The last, fifth category are children who were truly abandoned. A lot of people in the Global North think this is the vast majority of international adoptions: children who are found on the street, in a box, at an orphanage. I did find some of those cases, but they’re not the majority in Guatemala. They don’t even reach 10 percent. The journalist E. J. Graff uses that fabulous phrase “the lie we love” because people would like to think that they’re adopting purely abandoned children.

Guernica: Throughout the book, a steady, transparent amount of care is taken to prevent flattening the narrative threads into black and white, victim and perpetrator. This always matters in storytelling, but why does it matter specifically to a book about Guatemala and Guatemalan history?

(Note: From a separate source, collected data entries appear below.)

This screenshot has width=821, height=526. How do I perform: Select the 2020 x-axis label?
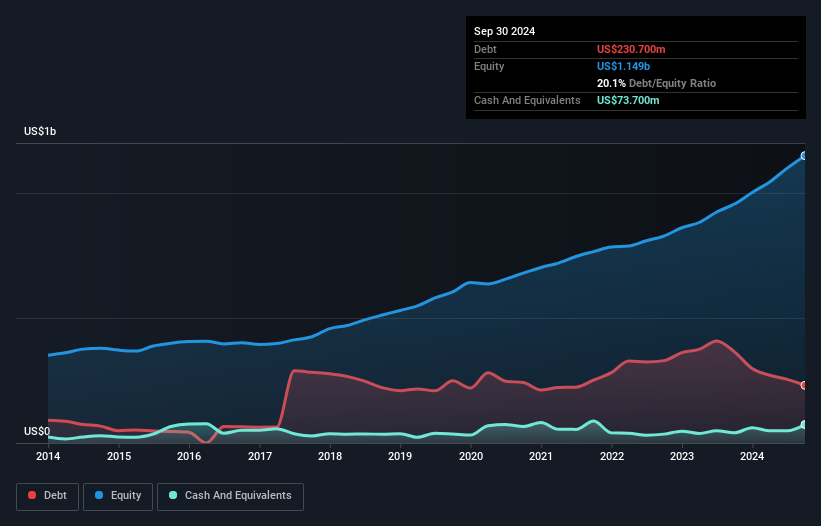(471, 456)
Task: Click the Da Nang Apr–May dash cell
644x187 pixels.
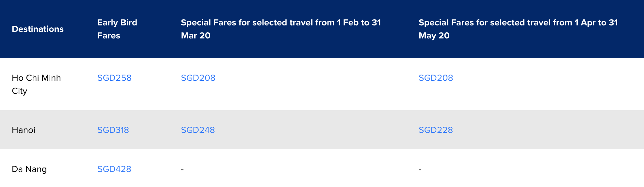Action: (x=420, y=169)
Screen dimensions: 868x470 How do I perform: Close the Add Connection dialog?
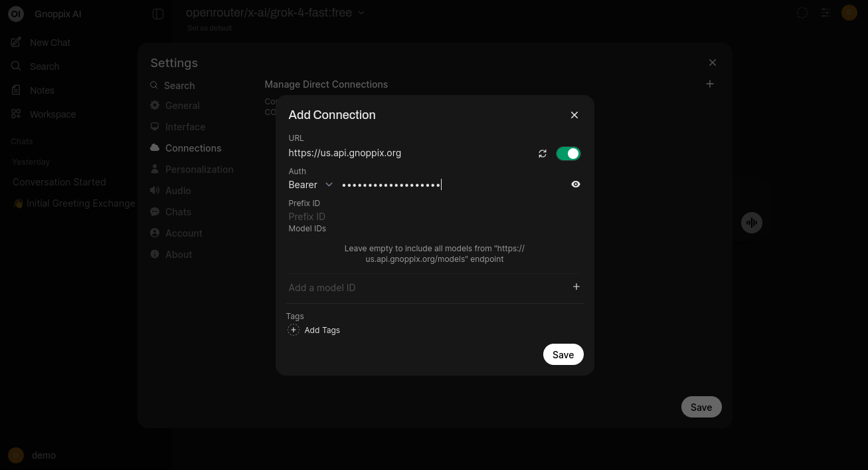click(x=574, y=115)
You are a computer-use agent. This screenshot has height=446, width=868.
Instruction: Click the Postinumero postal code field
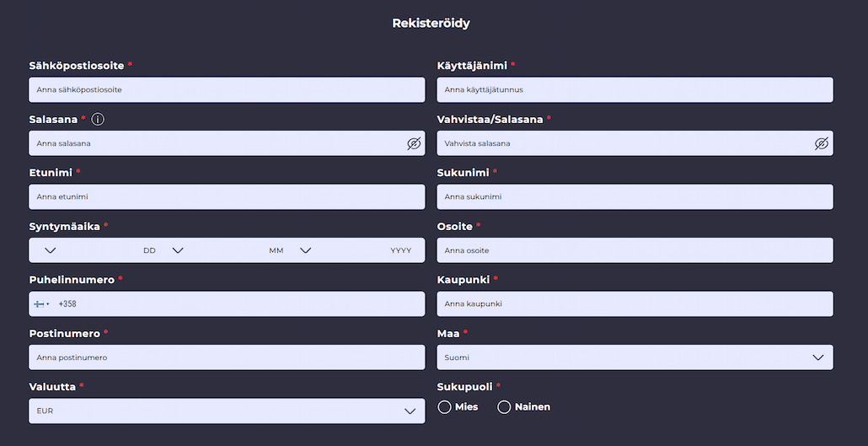click(227, 357)
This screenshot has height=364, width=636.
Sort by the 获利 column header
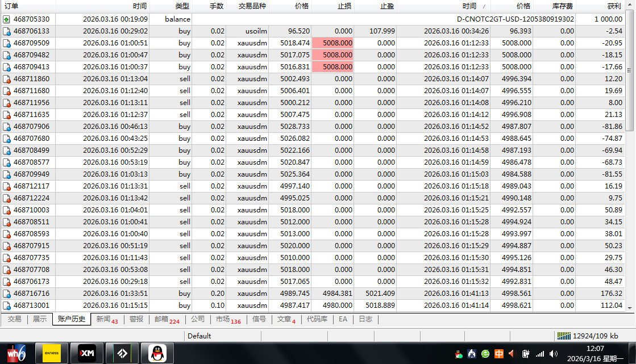(x=613, y=6)
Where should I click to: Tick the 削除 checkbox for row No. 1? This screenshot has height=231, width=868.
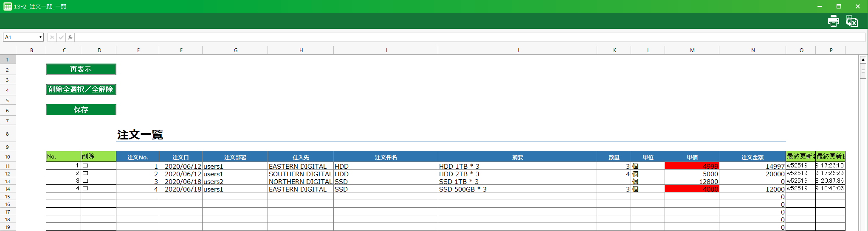pyautogui.click(x=85, y=166)
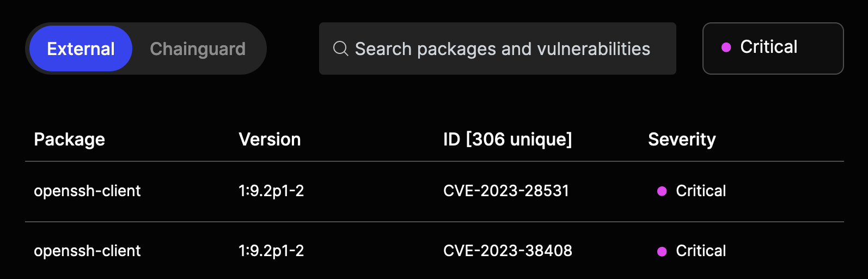The width and height of the screenshot is (868, 279).
Task: Sort by the Severity column header
Action: pos(682,140)
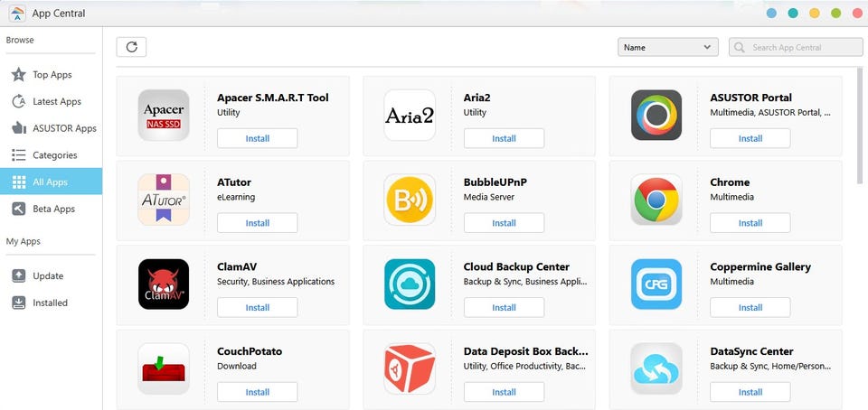Install the DataSync Center app
This screenshot has width=868, height=410.
[x=750, y=392]
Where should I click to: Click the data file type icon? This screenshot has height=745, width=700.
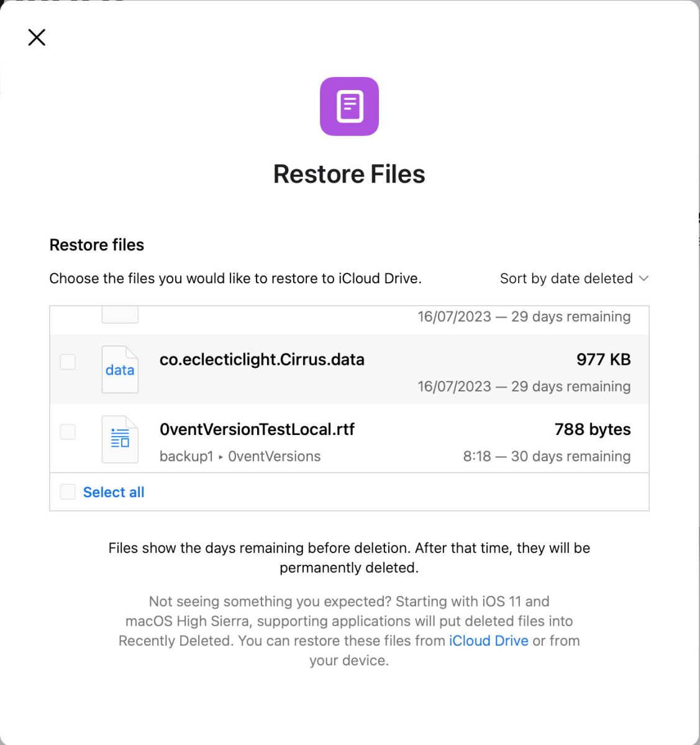[120, 369]
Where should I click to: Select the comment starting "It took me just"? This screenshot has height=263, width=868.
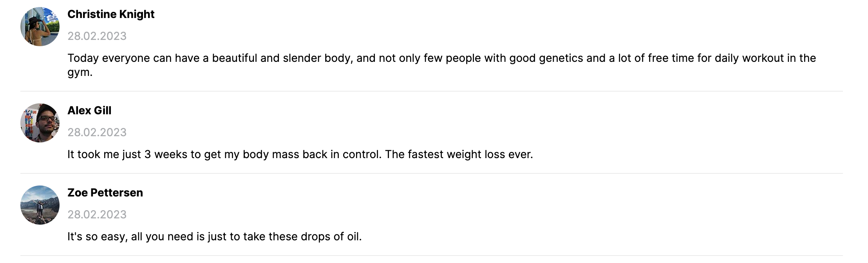tap(300, 155)
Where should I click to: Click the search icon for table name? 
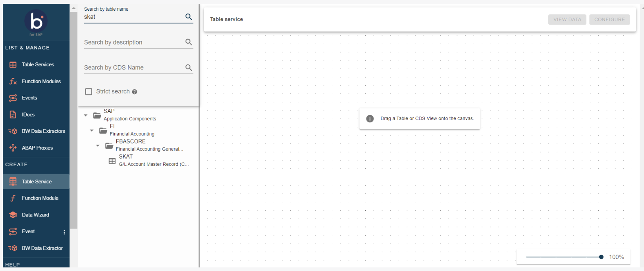click(189, 17)
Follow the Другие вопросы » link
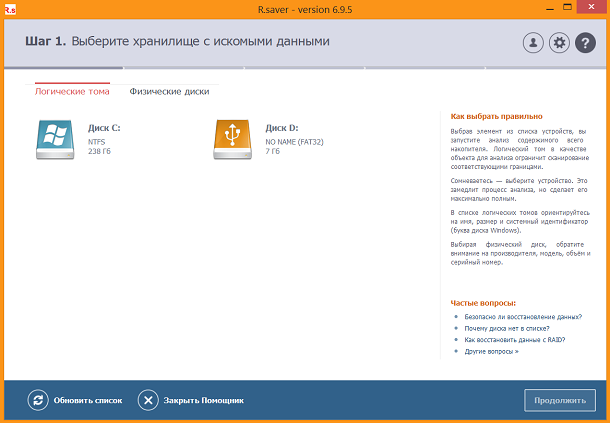The width and height of the screenshot is (610, 423). click(x=491, y=352)
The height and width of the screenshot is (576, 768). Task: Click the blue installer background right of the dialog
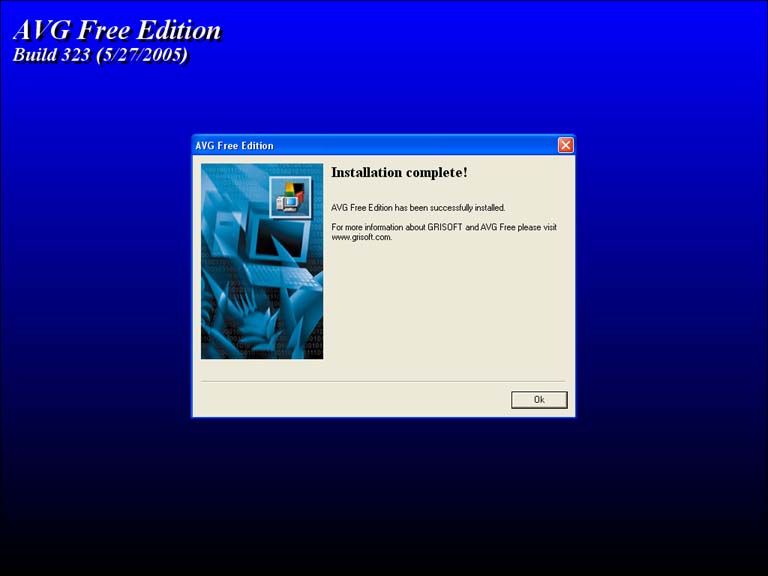click(x=670, y=280)
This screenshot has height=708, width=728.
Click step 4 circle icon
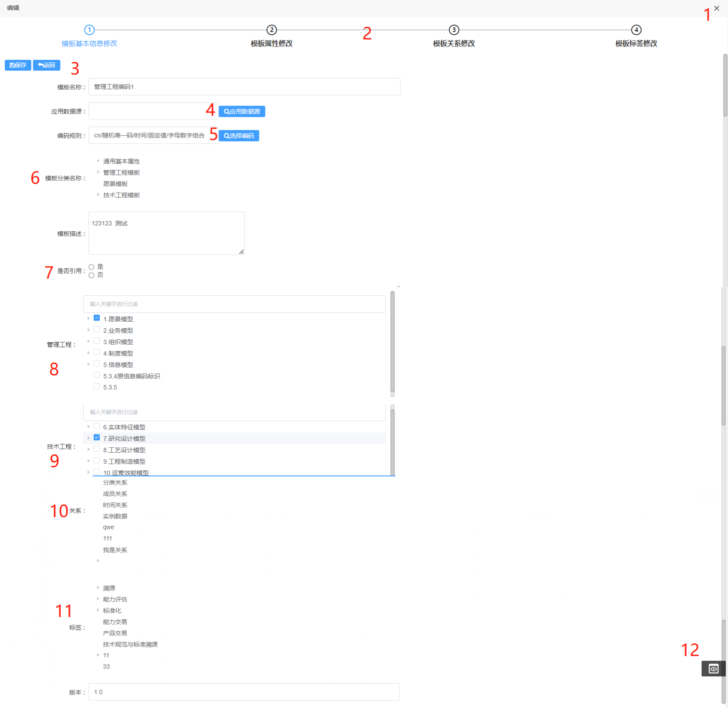tap(636, 30)
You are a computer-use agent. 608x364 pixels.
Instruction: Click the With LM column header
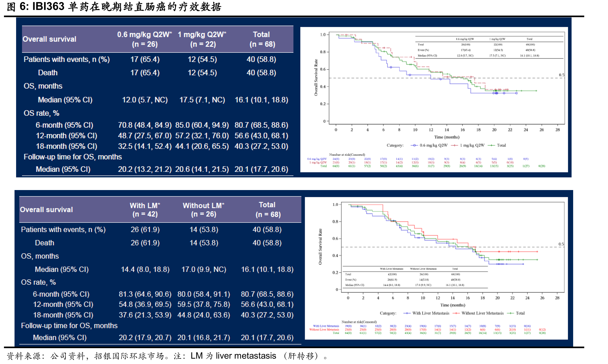(145, 210)
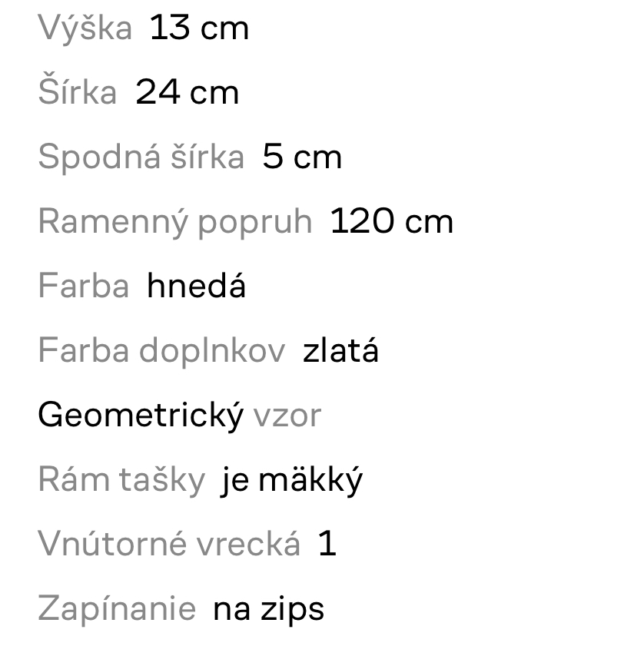Click the "Geometrický" pattern text

[x=141, y=416]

Nolan: I think there’s a real temptation to narrate history in terms of bad guys and good guys. Calling out abuses either in the present for journalists or historically for historians — well, that’s important.

In Guatemala, because of the genocide, there can be a tendency outside the country to narrate the ladinos, the non-Indigenous people, as perpetrators and Maya Indigenous people as victims. It’s much more complex than that. It was important to me to say at the outset that there were Indigenous women working in the for-profit adoption system as jaladoras, effectively as baby brokers.

But that said, because of the unequal conditions in the country, most of the people who were making money from for-profit international adoptions were not Indigenous and were members of the elite.